GIVEN EXERCISE: Copy out everything from the line containing "This screenshot has" down to the line containing "pos(165,121)", with both of those lines included. Omit the pictures from your answer.

*** DATA FOR THE TASK

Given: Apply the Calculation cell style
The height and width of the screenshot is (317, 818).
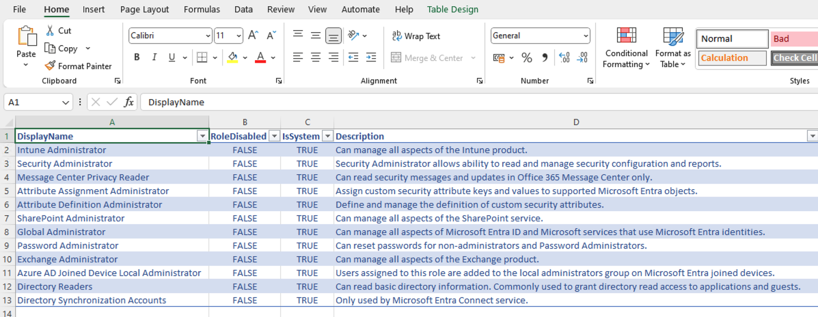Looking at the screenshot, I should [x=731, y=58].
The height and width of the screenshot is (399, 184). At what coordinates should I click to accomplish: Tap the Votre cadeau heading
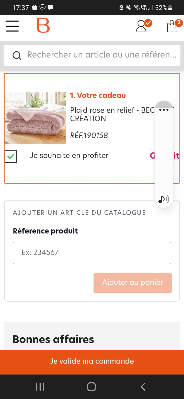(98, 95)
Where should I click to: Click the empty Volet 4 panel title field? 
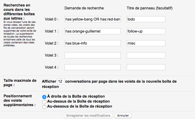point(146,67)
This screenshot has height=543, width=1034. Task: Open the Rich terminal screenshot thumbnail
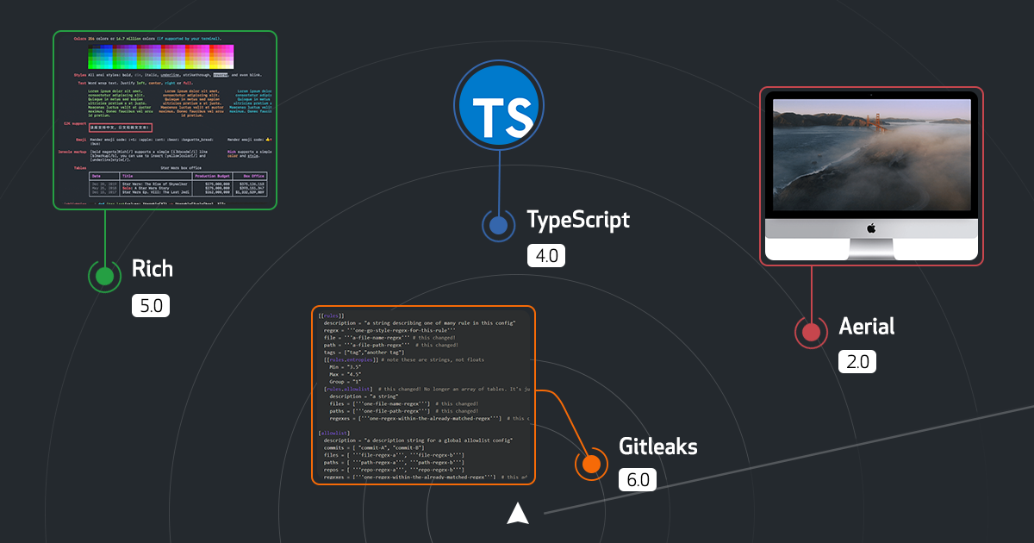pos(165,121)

******
*** DATA FOR THE TASK

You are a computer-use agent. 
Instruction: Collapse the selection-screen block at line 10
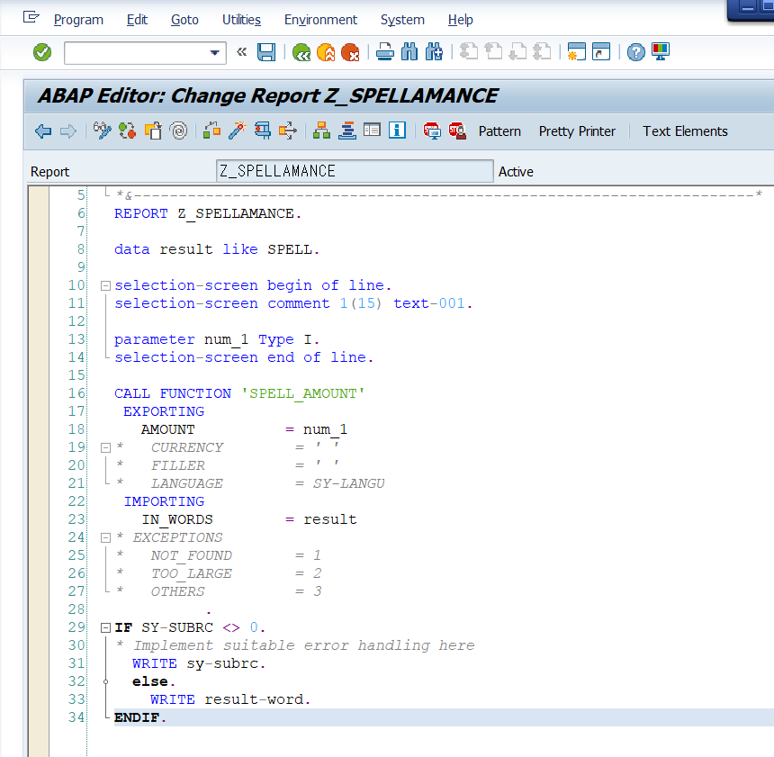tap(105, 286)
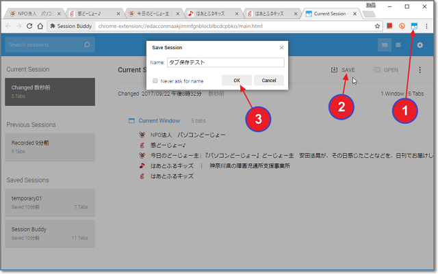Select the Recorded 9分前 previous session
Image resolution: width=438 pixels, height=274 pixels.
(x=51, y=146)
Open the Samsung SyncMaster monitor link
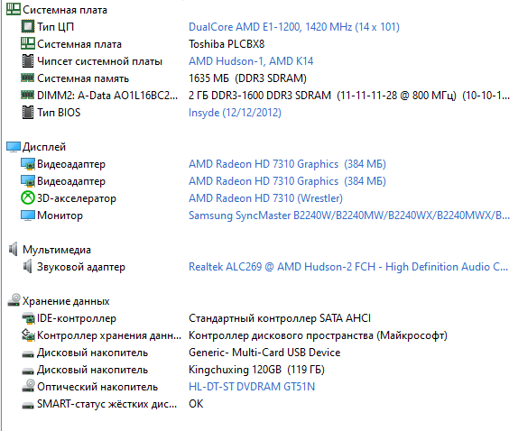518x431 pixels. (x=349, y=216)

******

WORKED SOLUTION:
This screenshot has height=543, width=1034. Task: Open the Rich terminal screenshot thumbnail
pos(165,121)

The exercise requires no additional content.